L’histoire politique des plus mouvementées de certaines régions du pays au XXe siècle n’a pas réussi à éradiquer territorialement la diversité et la richesse des sous-espèces d’abeilles. Car, d’un point de vue scientifique, il est entendu que, même si certains textes turcs ou balkaniques ressortant de l’idéologie prétendent le contraire, les aires d’implantation des différentes sous-espèces ne sont pas définies et circonscrites par les frontières politiques du XXe siècle (#7): plusieurs d’entre elles sont largement transfrontalières. Par exemple A.m.meda, qui s’étend de la Méditerranée au golfe Persique : il semble d’ailleurs bien que ce soit l’aire de A.m.meda qui ait particulièrement rendu nerveux les enquêteurs et les éditorialistes hostiles à Kavala, car elle coïncide effectivement assez largement à l’aire de peuplement kurde majoritaire au « Sud-Est » du pays – donc au « Kurdistan » transfrontalier (Turquie-Syrie-Irak-Iran)… Les abeilles n’échappent pas à la politique…
Jean-Paul BURDY
NOTES
(#1) Une version développée de ce texte, avec plus de références, a été publiée sur notre blog « Questions d’Orient » .
(#2) RUTTNER Friedrich , « Biogeography and Taxonomy of Honeybees », Springer Verlag, Berlin, Heidelberg, New York, London, Paris, Tokyo, 1988, 284p.
(#3) INCI Ahmet, « Ana arı üretimi [La production de reines d’abeilles] », ANG, Ali Nihat Gökyigit Vakfı Arıcılık Danışmanı Ziraat Yük. Müh., Istanbul, Eğitim Kitabi, 2015, 132p.
(#4) Qui connaît, par exemple, dans les chaînes de montagnes du nord-est, le climat eupontique diluvien, parfois qualifié de subtropical humide sur la côte, avec ses forêts humides de sapins et de châtaigners, mais aussi en altitude des prairies alpines de rhododendrons dominées par les contreforts enneigés du Petit Caucase?

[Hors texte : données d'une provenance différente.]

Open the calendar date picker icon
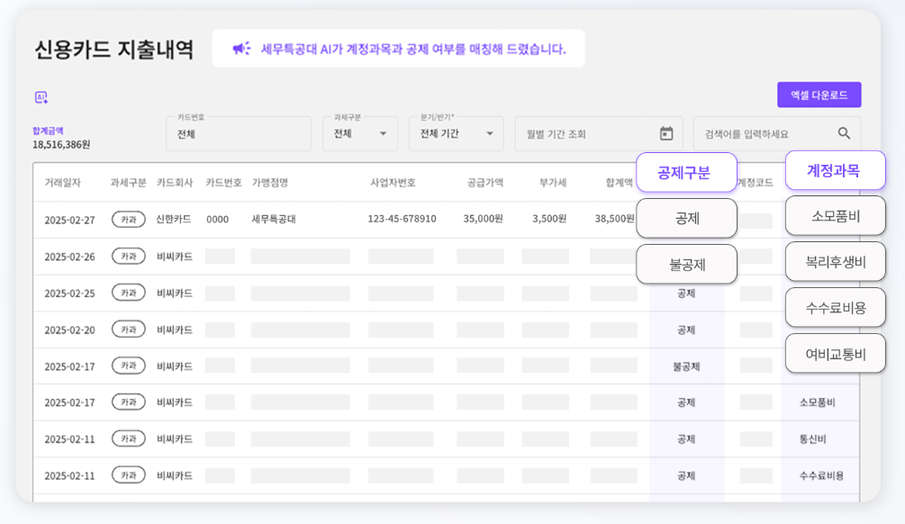The height and width of the screenshot is (524, 905). [666, 133]
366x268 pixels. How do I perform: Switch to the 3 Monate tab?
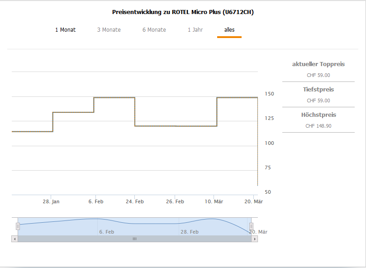click(x=109, y=30)
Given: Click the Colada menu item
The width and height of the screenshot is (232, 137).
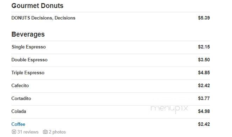Looking at the screenshot, I should [x=19, y=111].
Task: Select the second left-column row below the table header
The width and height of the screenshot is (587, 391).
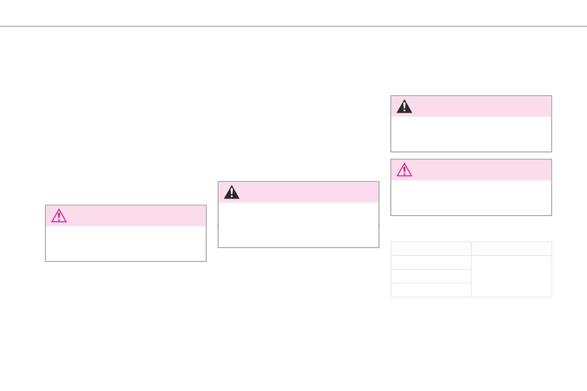Action: point(431,276)
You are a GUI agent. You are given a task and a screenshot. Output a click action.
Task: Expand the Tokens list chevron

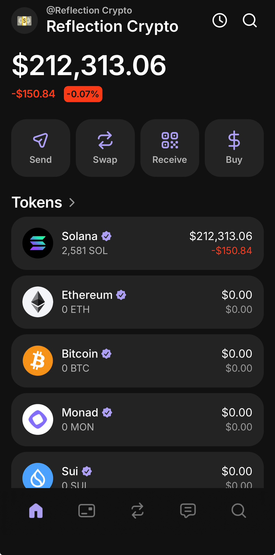tap(72, 203)
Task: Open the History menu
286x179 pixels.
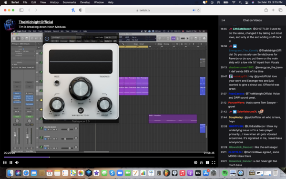Action: (54, 2)
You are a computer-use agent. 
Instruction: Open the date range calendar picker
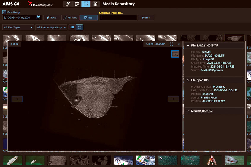[x=38, y=17]
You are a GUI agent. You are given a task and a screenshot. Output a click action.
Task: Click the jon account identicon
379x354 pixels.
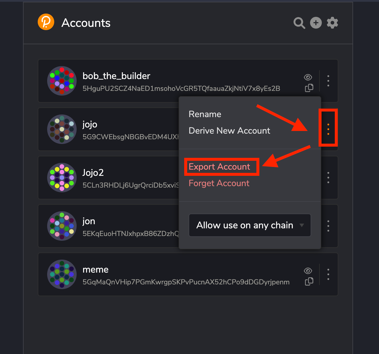tap(62, 226)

(#5) BODENHEIMER Friedrich Simon (1897-1959) « Türkiye’de Bal Arısı ve Arıcılık Hakkında Etüdler – Studies on the Honey Bee and Beekeeping in Turkey [Etudes sur les abeilles mellifères et l’apiculture en Turquie] », Istanbul, Numune Matbaasi, 1942, 119p.

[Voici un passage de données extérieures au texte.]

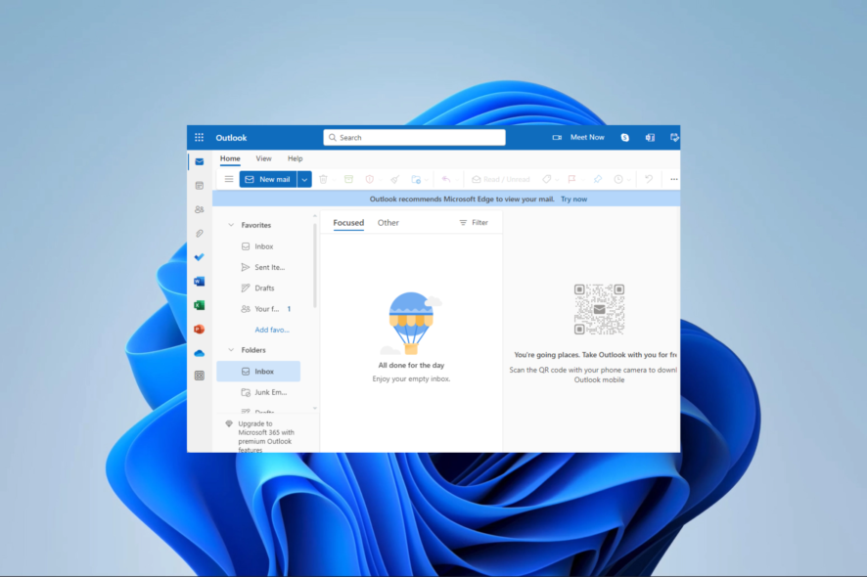The height and width of the screenshot is (577, 867).
Task: Switch to the Other inbox tab
Action: click(388, 222)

(#6) «Muğla. Wildfires deal blow to world-famous pine honey production », hurriyetdailynews.com, 10/8/2021. En ligne : https://www.hurriyetdailynews.com/amp/wildfires-deal-blow-to-world-famous-pine-honey-production-166876
(#7) Nous avons repéré quelques cartographies nationalistes des sous-espèces d’abeilles en Turquie, en Grèce, dans les Balkans et en Ukraine. Au congrès Apimondia de 2009, à Montpellier, une intervention (grecque) a démontré que la frontière politique gréco-serbe correspondait étroitement à la séparation entre deux sous-espèces; une autre intervention a fait de même pour la frontière gréco-turque en Thrace: des abeilles grecques côté grec, des abeilles anatoliennes côté turc -sauf exceptions dans quelques zones portuaires…. Au congrès Apimondia de Kiev en 2013, puis à nouveau à Montréal en 2018, un intervenant a répété la coïncidence de l’orthodoxie ukrainienne avec une race d’abeille spécifiquement ukrainienne. Et cela, bien avant la guerre d’agression de la Russie de 2022. Contredites par presque toutes les études scientifiques, morphologiques ou génétiques, ces thèses apparaissent comme marginales. Certains épisodes de l’histoire contemporaine ont cependant pu jouer un rôle dans le maintien ou la régression de certaines sous-espèces : la zone frontalière avec l’URSS, au nord-est de la Turquie, était pendant toute la Guerre froide zone militaire interdite. Ajoutée à une topographie montagneuse difficile d’accès, ce facteur géopolitique a indubitablement fait de la région un conservatoire protégé avant l’heure de l’abeille caucasienne ou subcaucasienne locale. L’arrivée de colons d’Anatolie dans la République turque de Chypre du nord (RTCN) fait qu’Apis mellifera cypria y cohabite désormais avec A.m.anatoliaca... La Slovénie indépendante et européenne a fait de l’abeille A.m.carnica une « abeille nationale slovène », seule autorisée sur le territoire slovène. Se pose toutefois le contrôle de la frontière italo-slovène, qui n’est pas une barrière topographique physique comme peuvent l’être les Alpes austro-slovènes. Sans oublier que carnica s’étend de l’Autriche à l’Albanie, de l’Italie aux Balkans, bien au-delà donc des frontières de la petite Slovénie.